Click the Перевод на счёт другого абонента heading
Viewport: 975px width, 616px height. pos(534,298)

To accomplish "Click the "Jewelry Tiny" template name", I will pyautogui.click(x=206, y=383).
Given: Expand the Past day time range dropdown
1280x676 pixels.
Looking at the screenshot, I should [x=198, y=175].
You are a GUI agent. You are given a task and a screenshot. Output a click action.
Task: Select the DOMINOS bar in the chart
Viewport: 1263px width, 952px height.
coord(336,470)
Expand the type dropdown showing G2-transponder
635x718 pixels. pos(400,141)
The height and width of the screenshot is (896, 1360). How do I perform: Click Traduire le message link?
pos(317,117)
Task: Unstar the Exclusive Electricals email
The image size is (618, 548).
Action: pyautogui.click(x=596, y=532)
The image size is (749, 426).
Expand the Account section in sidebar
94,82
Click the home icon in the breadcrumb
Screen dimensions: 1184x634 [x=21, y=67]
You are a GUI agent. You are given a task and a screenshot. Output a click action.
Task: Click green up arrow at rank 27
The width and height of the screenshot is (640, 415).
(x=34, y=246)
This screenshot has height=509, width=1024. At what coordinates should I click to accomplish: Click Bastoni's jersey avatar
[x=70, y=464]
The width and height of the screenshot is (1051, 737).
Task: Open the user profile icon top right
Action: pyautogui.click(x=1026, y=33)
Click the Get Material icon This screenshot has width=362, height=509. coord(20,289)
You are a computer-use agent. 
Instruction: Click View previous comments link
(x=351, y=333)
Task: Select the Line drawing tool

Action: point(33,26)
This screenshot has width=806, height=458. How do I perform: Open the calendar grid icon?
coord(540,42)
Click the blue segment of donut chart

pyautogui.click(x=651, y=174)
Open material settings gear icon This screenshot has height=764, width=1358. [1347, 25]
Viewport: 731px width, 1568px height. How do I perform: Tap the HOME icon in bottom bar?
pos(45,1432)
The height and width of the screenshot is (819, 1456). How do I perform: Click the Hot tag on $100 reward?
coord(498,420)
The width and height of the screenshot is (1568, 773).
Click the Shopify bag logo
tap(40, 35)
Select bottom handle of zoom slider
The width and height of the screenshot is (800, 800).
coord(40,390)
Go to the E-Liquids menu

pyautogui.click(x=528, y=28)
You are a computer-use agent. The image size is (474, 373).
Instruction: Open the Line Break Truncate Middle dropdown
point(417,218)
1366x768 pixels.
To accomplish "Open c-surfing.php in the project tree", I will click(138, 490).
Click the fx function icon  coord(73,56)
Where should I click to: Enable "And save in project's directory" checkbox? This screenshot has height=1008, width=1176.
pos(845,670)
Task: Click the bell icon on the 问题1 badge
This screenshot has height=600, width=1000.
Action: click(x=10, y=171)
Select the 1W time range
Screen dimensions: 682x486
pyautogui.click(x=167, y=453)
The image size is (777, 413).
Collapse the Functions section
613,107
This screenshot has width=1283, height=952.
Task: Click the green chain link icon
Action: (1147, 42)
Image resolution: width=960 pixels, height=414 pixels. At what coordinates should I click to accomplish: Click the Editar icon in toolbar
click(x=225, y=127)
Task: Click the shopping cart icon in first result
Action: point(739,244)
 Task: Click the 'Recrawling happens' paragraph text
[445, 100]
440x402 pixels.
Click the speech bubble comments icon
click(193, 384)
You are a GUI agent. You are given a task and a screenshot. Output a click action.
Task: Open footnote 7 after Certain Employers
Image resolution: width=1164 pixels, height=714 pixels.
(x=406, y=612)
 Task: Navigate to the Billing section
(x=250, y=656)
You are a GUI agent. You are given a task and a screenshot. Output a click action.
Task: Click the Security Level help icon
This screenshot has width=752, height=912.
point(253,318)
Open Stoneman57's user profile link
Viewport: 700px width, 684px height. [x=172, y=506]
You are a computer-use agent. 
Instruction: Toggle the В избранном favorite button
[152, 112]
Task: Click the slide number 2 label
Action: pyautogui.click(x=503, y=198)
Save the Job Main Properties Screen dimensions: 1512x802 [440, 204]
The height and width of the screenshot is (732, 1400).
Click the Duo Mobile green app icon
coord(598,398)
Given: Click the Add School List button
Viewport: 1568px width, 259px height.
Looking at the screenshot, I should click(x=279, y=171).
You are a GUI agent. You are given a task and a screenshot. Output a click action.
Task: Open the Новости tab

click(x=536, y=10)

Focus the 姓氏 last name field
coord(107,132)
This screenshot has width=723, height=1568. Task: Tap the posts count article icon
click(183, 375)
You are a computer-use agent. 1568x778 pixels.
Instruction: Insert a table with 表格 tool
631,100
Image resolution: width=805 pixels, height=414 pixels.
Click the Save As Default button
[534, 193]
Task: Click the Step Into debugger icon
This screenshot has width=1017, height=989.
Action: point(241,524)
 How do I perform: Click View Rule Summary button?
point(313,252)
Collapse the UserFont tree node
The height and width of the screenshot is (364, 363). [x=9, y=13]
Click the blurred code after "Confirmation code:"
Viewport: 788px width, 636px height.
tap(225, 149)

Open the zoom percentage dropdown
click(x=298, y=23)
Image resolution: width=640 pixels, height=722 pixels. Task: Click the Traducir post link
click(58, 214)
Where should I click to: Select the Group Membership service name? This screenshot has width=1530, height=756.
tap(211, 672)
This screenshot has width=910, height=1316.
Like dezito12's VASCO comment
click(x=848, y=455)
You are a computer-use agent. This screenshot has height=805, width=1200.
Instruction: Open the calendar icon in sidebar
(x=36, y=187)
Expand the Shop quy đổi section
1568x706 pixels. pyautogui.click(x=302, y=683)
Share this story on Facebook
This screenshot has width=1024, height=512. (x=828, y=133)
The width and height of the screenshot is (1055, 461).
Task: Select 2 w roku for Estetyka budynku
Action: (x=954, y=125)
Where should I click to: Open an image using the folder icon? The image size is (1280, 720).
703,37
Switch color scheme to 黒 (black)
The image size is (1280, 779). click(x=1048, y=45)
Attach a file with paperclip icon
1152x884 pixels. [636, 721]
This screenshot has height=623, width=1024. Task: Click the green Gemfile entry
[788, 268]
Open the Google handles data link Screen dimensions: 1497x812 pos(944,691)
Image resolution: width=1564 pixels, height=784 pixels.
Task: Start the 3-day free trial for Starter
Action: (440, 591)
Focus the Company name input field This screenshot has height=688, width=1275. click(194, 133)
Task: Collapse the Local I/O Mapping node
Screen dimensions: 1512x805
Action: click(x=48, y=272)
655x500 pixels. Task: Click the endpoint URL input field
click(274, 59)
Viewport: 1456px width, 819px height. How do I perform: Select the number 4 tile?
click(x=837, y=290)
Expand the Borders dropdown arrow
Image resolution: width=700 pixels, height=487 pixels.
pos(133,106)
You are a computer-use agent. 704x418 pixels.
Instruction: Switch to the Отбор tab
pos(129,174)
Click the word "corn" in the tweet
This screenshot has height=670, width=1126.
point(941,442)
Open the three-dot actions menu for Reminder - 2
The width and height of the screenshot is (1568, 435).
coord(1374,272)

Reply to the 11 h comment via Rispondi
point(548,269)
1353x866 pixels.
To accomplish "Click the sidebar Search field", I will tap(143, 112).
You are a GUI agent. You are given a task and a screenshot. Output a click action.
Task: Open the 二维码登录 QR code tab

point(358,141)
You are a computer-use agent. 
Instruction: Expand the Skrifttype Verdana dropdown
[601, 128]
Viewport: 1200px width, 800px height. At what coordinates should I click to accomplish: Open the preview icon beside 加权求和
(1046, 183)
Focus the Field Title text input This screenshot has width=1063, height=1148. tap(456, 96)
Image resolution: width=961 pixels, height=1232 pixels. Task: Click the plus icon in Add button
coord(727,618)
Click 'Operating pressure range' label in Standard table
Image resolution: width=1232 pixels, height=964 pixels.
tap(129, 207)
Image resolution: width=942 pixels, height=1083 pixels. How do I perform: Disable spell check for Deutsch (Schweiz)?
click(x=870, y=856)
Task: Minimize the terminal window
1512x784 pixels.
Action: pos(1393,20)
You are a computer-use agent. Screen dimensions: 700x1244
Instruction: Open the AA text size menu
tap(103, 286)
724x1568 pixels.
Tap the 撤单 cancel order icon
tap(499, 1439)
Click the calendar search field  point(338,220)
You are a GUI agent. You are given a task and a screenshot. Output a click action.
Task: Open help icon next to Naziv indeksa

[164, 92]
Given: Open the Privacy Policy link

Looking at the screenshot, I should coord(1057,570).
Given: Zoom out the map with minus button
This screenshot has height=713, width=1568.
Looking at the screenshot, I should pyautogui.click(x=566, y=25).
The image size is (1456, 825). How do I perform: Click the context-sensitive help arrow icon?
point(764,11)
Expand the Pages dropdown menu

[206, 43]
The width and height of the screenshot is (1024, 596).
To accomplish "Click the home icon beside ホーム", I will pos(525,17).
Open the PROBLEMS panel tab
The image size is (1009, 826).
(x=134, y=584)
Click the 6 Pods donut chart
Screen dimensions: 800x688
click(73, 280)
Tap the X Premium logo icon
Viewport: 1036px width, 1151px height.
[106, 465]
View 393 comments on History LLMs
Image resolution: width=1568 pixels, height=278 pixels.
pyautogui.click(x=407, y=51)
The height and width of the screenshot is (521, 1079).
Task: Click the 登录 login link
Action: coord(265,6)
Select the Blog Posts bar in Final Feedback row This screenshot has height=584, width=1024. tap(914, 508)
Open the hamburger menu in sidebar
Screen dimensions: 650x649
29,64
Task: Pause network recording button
++++++
__DESCRIPTION OF THE TASK__. Starting with the first line of the listing, output each line exactly until you have included the one containing "Given: Expand the".

__RESPONSE BELOW__.
Click the Перевод на счёт другого абонента heading
Viewport: 975px width, 616px height. pos(534,298)

To accomplish "Click the "Jewelry Tiny" template name", I will pyautogui.click(x=206, y=383).
Given: Expand the Past day time range dropdown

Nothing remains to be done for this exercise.